No Brasil, tais orientações foram incorporadas e adotadas nas normas da Anvisa e aplicadas a todos os produtos fitoterápicos que não detêm documentação clínica própria.
No entanto, para que tal flexibilidade não se torne um problema, a OMS recomenda critérios para sua aplicação, os quais foram internalizados no Brasil por um documento de orientação emitido pela agência reguladora, com as seguintes informações (Brasil, 2010a): a) indicação para uso episódico ou para curtos períodos de tempo, b) coerência com relação às indicações terapêuticas propostas, c) ausência de risco tóxico para o usuário, d) ausência de grupos ou substâncias químicas tóxicas ou presença dentro de limites comprovadamente seguros e e) comprovação de uso seguro por um período igual ou superior há 20 anos.
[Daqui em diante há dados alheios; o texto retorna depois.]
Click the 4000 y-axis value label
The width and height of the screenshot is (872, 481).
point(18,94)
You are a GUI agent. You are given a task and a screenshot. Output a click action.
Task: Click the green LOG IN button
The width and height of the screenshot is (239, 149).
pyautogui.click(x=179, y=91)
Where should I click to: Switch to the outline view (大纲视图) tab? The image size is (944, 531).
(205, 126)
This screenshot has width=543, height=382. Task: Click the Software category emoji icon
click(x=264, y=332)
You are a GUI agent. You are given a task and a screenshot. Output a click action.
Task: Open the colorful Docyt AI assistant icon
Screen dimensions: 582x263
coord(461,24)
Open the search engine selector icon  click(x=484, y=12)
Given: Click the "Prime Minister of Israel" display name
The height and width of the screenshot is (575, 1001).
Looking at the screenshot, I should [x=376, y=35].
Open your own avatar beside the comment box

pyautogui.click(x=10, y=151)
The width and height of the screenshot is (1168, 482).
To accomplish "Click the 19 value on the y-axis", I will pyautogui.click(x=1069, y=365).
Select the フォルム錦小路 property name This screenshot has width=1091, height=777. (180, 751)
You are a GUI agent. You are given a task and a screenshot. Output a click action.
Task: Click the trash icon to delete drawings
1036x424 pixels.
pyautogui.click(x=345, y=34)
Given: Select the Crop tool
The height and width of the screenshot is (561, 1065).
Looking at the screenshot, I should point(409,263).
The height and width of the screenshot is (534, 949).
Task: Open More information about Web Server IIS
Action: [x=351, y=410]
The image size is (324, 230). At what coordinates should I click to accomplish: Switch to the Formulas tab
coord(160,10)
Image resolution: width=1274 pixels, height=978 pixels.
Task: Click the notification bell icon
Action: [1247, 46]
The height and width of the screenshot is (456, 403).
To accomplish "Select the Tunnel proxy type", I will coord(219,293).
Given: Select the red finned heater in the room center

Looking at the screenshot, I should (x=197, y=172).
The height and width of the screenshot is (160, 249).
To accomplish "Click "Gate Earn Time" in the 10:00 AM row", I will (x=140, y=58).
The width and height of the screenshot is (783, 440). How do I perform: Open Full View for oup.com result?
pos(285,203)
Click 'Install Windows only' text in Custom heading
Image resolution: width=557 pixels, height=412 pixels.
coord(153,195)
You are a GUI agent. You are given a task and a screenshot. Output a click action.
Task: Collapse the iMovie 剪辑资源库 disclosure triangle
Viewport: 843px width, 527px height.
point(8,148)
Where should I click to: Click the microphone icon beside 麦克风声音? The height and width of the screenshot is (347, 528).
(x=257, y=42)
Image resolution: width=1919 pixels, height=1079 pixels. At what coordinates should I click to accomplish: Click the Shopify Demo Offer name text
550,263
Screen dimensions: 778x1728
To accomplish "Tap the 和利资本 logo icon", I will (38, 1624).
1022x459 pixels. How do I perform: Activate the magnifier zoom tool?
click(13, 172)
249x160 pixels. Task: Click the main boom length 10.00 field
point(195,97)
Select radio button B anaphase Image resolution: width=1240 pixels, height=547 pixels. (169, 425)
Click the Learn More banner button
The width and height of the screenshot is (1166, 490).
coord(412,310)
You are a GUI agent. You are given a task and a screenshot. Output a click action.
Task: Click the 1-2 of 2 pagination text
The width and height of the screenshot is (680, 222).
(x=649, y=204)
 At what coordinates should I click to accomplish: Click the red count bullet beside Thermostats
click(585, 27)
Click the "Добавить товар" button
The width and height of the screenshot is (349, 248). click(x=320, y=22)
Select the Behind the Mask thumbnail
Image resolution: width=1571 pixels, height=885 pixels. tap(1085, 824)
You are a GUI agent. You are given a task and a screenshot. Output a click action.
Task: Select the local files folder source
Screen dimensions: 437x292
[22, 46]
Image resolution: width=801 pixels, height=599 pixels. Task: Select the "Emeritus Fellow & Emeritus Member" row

Assim, podem-se aproveitar as dezenas e até milhares de anos de uso popular documentado como subsídio de valor ao registro e aproveitamento terapêutico de inúmeras plantas medicinais.
Nos casos que estejam fora dessas orientações, deve-se seguir o caminho clássico para o desenvolvimento de medicamentos, com estudos em animais e clínicos (WHO, 1993).
Complexidade química
Cada planta apresenta inúmeros constituintes químicos, que são oriundos tanto do metabolismo primário, como açúcares, lipídios, proteínas, ácidos nucleicos, etc., como principalmente do metabolismo secundário, como cumarinas, alcaloides e resinas, dentre muitas outras substâncias.
Entende-se como metabolismo vegetal primário aquele que é voltado às funções essenciais das células das plantas, e metabolismo secundário como sendo o relativo a funções especiais dos vegetais, principalmente no seu aspecto ecológico e na sua relação com o meio ambiente.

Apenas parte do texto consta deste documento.